A snake, perhaps 5 feet long surprised both of us as they often do. Lost in day dreams, we often do not see them until we are about to step right on them. It stretched lazily on the trail, sunning itself and appeared docile, perhaps even friendly. My snake phobia diminished even more as I stroked it's tail before it moved off into the undergrowth.

We reached Cottonwood Bridge late afternoon, about 7 miles short of our target for the day. I submerged my sore feet in the cold, grey water and shivered as the aches started to fade. We introduced ourselves to Hannah and Matt and were soon joined by another new face, Reckless. Each day I am constantly surprised by more new characters. I ate from dwindling rations. A dry, tasteless rice dish was not helped by a couple of pale and insipid hot dogs. The closer a hiker gets to a town re-supply, the more uninspiring and disappointing their dwindling food bag becomes.

We struggle up and carried on to kill off the last few miles. An optimistic schedule of 2 hours was soon being re-calculated as the trail started to rise to meet our destination of Tylerhorse Canyon. Then, strong winds increased and we struggled against side gusts. We squinted as sand stung our faces and battled sometimes to even move forward. At one point the Norwegian was blown off the trail and had to execute a jump over a low bush to remain upright.

Mountains to our left soon turned black as the sun moved below them. The orange sky faded over our heads into blue as sculptured, twisted cloud formations had us gasping at their beauty.

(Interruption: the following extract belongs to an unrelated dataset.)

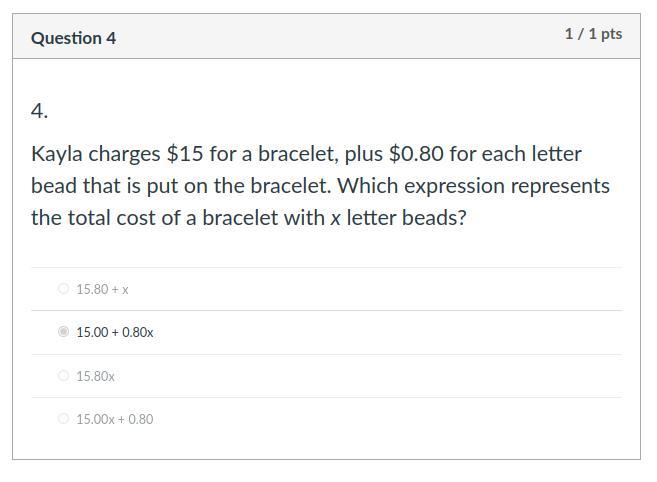This screenshot has width=657, height=482.
Task: Click the answer label "15.00 + 0.80x"
Action: coord(115,332)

At 9.00pm we made it to the canyon bottom where Hannah and Matt were struggling to cook a meal as the elements raged around them. The wind was still gusting but had been humbled a little by the high rocks sheltering us. To tired to eat or to battle erecting my tent in the wind, I lay out my sleeping pad and bag, washed my feet in the creek, and climbed into bed. I was soon warm and watched in awe as stars began to intensify and multiply above me. I felt like a spectator at a massive outdoor light show.